INSTRUCTIONS:
[1] Output the passage of the Hugo roundhouse thread starting at "I have looked" and ending at "Senek (Jan 2, 2008)", copied word for word.
[2] For each statement below, say yes or no to whether the Hugo roundhouse thread supports it, and quote the words from the thread that decide it. (a) The roundhouse at Hugo was built in 1909. (b) The roundhouse at Leadville is no longer used. (c) Hugo lies along Highways 287 and 40.

TEXT:
'''

# roundhouse at Hugo, Colorado



## daleb (Dec 19, 2008)

Here are some photos I took last year. This is a UP roundhouse built in 1909. Restoration is under way. Little remains of the turntable or related structures. You can see more pictures at hugoroundhouse.com. It looks very similar to the roundhouse in Como and is more accessible. I would spend more time at the site but my plans include only a two stall engine house. Enjoy, Dale

*http://photo-sharing.winsoftmagic.com/1/s6wmp7gq.htm*


----------



## Ray Dunakin (Jan 6, 2008)

Wow, looks like they're having to reconstruct nearly the whole thing.


----------



## Semper Vaporo (Jan 2, 2008)

Is that roundhouse on the SouthWest side of town, near the intersection of US30 and Barron St.? I think I found it on Google Earth, ( 39° 8'1.48"N, 103°28'26.50"W )but there it shows it as just barely recognizable as a roundhouse. The restoration must be quite a massive job.

I have looked for Como Colorado, but I can't even find RR tracks in the area... where is this Como of which you speak?

(I am building a database of Roundhouses, Turntables, and Transfer tables using Google Earth and I had not found this one at Hugo, Co, yet. I'd like to add Como if I can "see" it using Google Earth.)


----------



## Ron Senek (Jan 2, 2008)

Como Colorado is by Fairplay. Add Leadville Colo if your looking for roundhouses, It is still in use on northeast side of town.


----------



## Semper Vaporo (Jan 2, 2008)

THERE IT IS! If'n it were a snake it'a bit me! Thanks 

I already had the one at Leadville.


----------



## daleb (Dec 19, 2008)

Hugo is found along Highways 287 and 40. Barron street and Clifford streets border the rail yards where the roundhouse is located. A google of Hugo will show the coordinates. Did you look up hugoroundhouse.com? More info there as well as photos. You can get more information on the roundhouse and railroad background on the South Park area from the following:

http://en.wikipedia.org/wiki/Como,_Colorado

Regards, Dale


----------



## Semper Vaporo (Jan 2, 2008)

The masonry (re)work seems to be well done. But it appears there is not a lot of "original" fabric left in the building!


----------

'''

DATA LINES:

'''

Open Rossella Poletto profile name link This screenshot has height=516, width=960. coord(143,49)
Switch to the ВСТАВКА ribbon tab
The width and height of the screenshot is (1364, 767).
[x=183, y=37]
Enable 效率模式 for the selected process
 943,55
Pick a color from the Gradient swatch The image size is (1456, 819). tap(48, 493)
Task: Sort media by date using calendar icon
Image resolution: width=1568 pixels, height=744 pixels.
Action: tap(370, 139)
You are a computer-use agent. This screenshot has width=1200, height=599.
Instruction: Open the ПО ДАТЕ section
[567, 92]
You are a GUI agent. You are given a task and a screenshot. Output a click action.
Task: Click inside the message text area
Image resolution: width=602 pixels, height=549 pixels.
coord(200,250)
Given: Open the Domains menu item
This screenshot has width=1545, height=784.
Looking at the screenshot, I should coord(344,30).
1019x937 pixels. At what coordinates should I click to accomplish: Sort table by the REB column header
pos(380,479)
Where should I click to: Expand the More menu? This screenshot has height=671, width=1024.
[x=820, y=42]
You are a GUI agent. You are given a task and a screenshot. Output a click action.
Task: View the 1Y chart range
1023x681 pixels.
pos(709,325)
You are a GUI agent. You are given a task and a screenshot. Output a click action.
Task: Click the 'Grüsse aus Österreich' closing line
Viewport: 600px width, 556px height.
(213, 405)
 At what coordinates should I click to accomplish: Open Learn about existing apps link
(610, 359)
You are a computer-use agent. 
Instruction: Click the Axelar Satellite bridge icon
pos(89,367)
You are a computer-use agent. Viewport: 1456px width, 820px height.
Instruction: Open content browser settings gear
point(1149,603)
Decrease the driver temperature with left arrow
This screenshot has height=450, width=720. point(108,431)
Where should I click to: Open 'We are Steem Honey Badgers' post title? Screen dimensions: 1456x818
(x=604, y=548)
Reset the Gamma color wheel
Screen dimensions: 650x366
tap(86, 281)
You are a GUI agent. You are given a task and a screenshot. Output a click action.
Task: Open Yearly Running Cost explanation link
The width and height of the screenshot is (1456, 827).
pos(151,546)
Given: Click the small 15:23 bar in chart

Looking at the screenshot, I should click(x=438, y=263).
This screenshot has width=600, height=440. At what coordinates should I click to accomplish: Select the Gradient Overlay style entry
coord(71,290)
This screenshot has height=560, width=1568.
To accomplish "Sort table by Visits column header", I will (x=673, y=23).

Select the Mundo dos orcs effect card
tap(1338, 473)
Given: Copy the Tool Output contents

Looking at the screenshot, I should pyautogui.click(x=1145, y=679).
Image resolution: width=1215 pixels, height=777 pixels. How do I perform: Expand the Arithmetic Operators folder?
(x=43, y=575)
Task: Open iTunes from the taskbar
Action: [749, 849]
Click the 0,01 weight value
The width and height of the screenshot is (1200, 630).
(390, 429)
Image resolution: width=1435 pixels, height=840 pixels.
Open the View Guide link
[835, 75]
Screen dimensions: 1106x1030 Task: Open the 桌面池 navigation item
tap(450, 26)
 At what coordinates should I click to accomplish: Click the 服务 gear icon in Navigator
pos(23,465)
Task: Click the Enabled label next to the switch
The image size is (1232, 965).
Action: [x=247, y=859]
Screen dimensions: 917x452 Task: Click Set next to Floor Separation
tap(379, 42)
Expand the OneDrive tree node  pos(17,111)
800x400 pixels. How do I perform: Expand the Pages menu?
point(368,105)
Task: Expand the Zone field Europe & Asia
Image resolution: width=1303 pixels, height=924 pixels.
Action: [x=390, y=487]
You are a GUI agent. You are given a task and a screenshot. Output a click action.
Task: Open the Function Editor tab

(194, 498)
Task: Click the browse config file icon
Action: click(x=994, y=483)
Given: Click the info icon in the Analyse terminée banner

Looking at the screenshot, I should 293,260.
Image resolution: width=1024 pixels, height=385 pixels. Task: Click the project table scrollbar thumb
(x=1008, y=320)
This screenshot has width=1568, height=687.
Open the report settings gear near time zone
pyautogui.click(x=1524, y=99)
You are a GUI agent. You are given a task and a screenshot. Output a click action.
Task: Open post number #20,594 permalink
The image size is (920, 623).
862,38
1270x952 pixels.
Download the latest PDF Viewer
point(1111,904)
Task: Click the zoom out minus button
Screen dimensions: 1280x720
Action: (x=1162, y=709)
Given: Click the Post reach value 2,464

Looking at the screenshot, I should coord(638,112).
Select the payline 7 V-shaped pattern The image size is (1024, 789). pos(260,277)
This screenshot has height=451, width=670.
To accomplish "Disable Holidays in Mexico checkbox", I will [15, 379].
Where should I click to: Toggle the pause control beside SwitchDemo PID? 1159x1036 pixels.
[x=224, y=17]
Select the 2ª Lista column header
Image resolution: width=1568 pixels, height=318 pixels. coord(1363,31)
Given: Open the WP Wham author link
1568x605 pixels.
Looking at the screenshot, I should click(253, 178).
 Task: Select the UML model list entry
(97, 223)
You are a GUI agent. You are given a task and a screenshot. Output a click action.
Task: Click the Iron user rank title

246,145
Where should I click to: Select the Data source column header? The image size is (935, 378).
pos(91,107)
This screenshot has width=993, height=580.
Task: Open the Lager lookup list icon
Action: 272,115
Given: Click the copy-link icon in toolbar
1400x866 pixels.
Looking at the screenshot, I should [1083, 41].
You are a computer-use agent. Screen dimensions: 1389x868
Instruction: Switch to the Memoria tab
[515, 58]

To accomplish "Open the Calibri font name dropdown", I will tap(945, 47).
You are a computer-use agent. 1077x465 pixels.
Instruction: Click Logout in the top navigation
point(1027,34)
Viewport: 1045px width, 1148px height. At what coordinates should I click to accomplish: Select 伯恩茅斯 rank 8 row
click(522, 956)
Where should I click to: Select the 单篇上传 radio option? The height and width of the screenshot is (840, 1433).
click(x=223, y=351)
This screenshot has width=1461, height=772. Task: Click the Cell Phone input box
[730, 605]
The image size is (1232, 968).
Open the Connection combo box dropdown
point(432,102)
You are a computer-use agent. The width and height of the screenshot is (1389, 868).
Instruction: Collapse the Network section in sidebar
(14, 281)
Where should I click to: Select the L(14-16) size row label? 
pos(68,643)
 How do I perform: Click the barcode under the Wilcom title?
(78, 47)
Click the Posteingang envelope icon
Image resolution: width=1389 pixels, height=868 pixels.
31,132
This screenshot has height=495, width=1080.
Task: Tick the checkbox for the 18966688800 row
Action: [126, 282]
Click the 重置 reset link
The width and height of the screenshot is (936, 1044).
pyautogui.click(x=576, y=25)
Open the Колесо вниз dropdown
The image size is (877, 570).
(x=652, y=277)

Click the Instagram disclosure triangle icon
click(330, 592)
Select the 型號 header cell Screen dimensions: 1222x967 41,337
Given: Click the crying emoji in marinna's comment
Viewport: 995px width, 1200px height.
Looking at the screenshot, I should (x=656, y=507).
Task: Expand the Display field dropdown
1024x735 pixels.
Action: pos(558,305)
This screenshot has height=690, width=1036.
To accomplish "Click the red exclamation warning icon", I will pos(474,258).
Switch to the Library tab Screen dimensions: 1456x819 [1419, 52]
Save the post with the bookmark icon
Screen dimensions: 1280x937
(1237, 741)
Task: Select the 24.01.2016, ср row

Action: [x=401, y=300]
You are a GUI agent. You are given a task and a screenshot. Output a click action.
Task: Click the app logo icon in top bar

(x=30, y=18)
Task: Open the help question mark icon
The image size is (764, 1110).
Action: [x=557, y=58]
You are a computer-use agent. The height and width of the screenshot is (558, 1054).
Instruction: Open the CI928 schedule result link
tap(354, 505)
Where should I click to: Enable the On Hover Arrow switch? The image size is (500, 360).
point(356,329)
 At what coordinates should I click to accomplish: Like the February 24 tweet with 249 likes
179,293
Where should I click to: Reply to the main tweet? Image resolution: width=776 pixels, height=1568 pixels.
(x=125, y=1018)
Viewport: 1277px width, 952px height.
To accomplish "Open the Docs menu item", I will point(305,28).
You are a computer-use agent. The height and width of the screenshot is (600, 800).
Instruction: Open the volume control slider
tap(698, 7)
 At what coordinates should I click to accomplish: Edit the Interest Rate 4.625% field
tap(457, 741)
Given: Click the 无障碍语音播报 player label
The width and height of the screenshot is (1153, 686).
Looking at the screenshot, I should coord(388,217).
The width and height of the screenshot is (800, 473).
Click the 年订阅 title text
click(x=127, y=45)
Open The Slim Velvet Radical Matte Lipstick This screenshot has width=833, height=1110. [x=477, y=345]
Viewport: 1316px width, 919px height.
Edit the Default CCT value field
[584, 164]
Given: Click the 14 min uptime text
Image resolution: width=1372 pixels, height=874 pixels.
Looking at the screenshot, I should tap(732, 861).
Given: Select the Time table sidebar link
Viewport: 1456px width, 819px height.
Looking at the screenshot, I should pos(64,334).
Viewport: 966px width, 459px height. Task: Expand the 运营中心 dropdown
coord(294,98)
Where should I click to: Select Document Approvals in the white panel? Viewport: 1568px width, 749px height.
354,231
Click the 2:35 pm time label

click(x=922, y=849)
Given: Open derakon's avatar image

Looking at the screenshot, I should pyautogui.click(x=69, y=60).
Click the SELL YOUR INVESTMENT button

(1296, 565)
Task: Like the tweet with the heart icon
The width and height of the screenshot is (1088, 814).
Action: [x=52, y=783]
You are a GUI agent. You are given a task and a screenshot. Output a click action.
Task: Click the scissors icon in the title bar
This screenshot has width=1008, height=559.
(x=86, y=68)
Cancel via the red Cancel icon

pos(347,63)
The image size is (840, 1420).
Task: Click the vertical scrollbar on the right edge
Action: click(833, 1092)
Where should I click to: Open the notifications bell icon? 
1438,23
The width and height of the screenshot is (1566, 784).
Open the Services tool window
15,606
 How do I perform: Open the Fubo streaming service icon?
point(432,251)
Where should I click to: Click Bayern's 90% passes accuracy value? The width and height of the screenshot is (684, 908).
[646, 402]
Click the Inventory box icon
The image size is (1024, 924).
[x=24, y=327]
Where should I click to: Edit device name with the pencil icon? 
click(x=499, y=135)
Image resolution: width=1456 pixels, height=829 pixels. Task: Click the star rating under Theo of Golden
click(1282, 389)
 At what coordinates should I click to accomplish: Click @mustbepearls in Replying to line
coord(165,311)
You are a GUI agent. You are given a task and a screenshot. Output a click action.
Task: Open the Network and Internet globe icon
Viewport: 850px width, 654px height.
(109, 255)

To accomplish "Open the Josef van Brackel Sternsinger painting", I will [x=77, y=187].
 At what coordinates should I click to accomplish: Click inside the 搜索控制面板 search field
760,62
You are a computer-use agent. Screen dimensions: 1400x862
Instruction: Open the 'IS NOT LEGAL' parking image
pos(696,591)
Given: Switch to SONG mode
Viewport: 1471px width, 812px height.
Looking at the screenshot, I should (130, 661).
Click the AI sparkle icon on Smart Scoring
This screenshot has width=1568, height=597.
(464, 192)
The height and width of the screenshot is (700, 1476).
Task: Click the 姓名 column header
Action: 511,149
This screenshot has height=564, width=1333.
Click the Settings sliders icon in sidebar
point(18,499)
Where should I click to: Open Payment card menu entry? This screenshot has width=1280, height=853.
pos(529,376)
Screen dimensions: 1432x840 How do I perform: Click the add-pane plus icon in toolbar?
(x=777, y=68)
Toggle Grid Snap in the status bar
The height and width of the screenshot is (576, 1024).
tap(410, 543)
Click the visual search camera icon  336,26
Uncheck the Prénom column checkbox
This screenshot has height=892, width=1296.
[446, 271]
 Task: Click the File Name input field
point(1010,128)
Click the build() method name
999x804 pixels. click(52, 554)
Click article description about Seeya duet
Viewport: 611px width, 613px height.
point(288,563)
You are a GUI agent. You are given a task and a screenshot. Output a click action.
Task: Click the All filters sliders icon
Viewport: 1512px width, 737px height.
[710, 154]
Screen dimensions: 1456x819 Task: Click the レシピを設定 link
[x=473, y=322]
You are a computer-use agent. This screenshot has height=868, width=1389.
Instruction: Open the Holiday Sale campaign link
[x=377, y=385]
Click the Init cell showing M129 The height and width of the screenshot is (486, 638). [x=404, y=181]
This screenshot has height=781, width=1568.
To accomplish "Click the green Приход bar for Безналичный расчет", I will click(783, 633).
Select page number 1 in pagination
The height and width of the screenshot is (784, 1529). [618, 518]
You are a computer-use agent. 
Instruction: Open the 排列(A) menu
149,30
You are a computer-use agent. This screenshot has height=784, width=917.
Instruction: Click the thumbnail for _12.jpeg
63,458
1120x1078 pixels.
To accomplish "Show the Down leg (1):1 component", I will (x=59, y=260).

'''

WRITTEN RESPONSES:
[1]
I have looked for Como Colorado, but I can't even find RR tracks in the area... where is this Como of which you speak?

(I am building a database of Roundhouses, Turntables, and Transfer tables using Google Earth and I had not found this one at Hugo, Co, yet. I'd like to add Como if I can "see" it using Google Earth.)


----------



## Ron Senek (Jan 2, 2008)

[2]
(a) Yes: "This is a UP roundhouse built in 1909."
(b) No: "It is still in use on northeast side of town."
(c) Yes: "Hugo is found along Highways 287 and 40."